New Approaches to Rust GPU Programming: Taming SIMT with Type Systems

Introduction

In the world of GPU programming, we often face difficult trade-offs between performance and code quality. Traditional GPU programming adopts the SIMT (Single Instruction Multiple Threads) model, which means that if threads execute different instruction branches, performance loss occurs. To pursue extreme performance, we often have to sacrifice type safety and maintainability of the code.

But what if we could maintain GPU performance while also enjoying the compile-time guarantees provided by Rust’s powerful type system?
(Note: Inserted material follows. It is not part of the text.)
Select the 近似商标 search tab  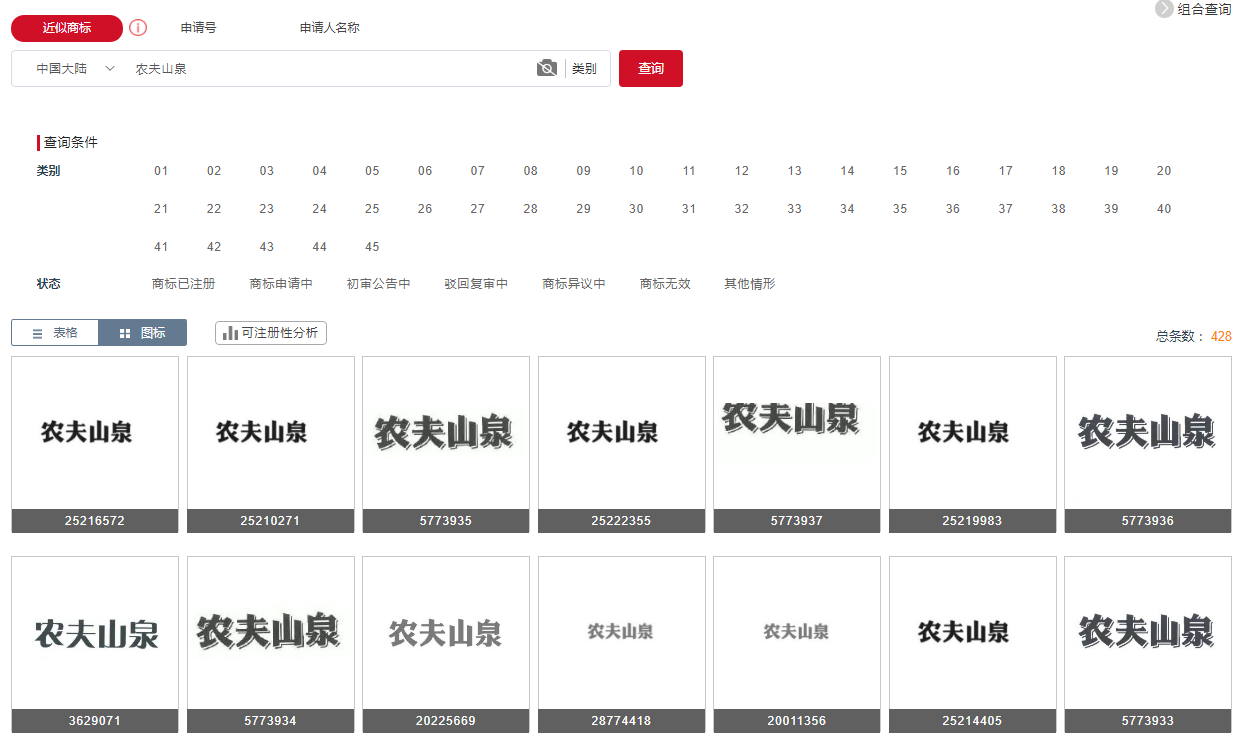(x=67, y=28)
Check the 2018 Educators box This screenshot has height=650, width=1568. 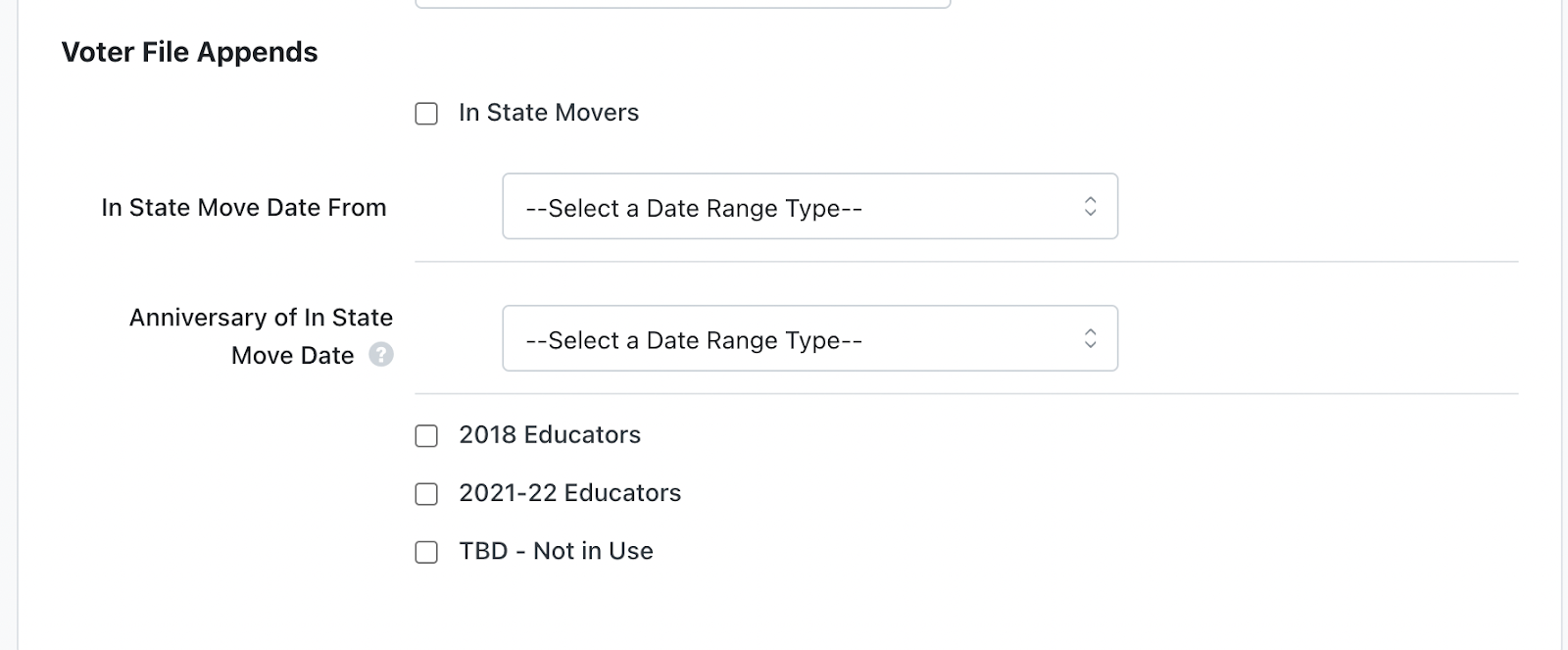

This article introduces an innovative language feature design—”Polysemous Functions”—which attempts to find the perfect balance between the two.
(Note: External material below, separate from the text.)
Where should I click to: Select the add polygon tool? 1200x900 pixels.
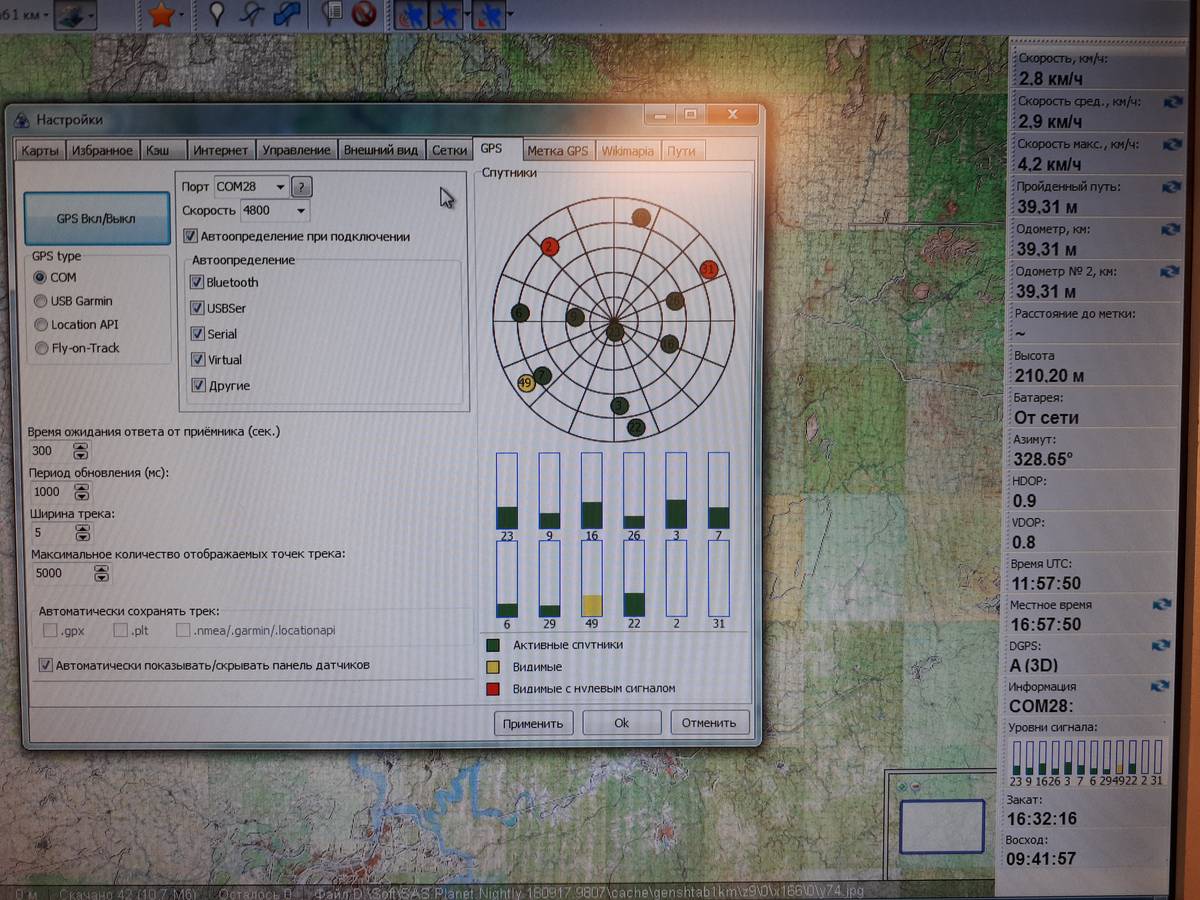(x=287, y=14)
CPU Version: A Paradise of Type Safety

Let’s start with a concrete example. Suppose we need to calculate the rolling average of an array, and sometimes we also need to calculate a randomized version of the rolling average (raising the original value to a random power).

On the CPU, we would naturally write two independent functions:

const WINDOW_N: usize = 10;

// Basic version: only calculates the normal rolling average
fn calc_rolling_mean(
    arr: &[f32],
    out: &mut [f32],
    n: usize,
    i: usize,
) {
    if i >= n {
        return;
    }
    
    let mut rolling_mean = 0.;
    let start_i = if i < WINDOW_N { 0 } else { i - WINDOW_N };
    let end_i = if i < n - WINDOW_N { i + WINDOW_N } else { n };
    
    for idx in start_i..end_i {
        let v = arr[idx];
        rolling_mean += v;
    }
    
    out[i] = rolling_mean / (end_i - start_i) as f32;
}

// Extended version: calculates both normal and randomized rolling averages
fn calc_rolling_mean_with_rand(
    arr: &[f32],
    out: &mut [f32],
    n: usize,
    i: usize,
    rand_seed: u32,
    rand_out: &mut [f32],
) {
    if i >= n {
        return;
    }
    
    let mut rolling_mean = 0.;
    let mut rand_rolling_mean = 0.;
    let pow = rand_pow(rand_seed);  // Calculate random power
    
    let start_i = if i < WINDOW_N { 0 } else { i - WINDOW_N };
    let end_i = if i < n - WINDOW_N { i + WINDOW_N } else { n };
    
    for idx in start_i..end_i {
        let v = arr[idx];
        rolling_mean += v;
        rand_rolling_mean += v.powf(pow);  // Additional calculation for randomized version
    }
    
    out[i] = rolling_mean / (end_i - start_i) as f32;
    rand_out[i] = rand_rolling_mean / (end_i - start_i) as f32;
}

The calling code is also very intuitive:

fn calling_f(
    arr: &[f32],
    out: &mut [f32],
    n: usize,
    i: usize,
    rand_out: &mut [f32],
) {
    // Choose which function to call based on condition
    if arr[i] > 5. {
        calc_rolling_mean_with_rand(arr, out, n, i, (i/3) as u32, rand_out);
    } else {
        calc_rolling_mean(arr, out, n, i);
    }
}

This implementation is very clear: when random calculation is needed, pow and rand_rolling_mean are always valid f32 types; when not needed, they simply do not exist. The type system perfectly ensures the correctness of the code.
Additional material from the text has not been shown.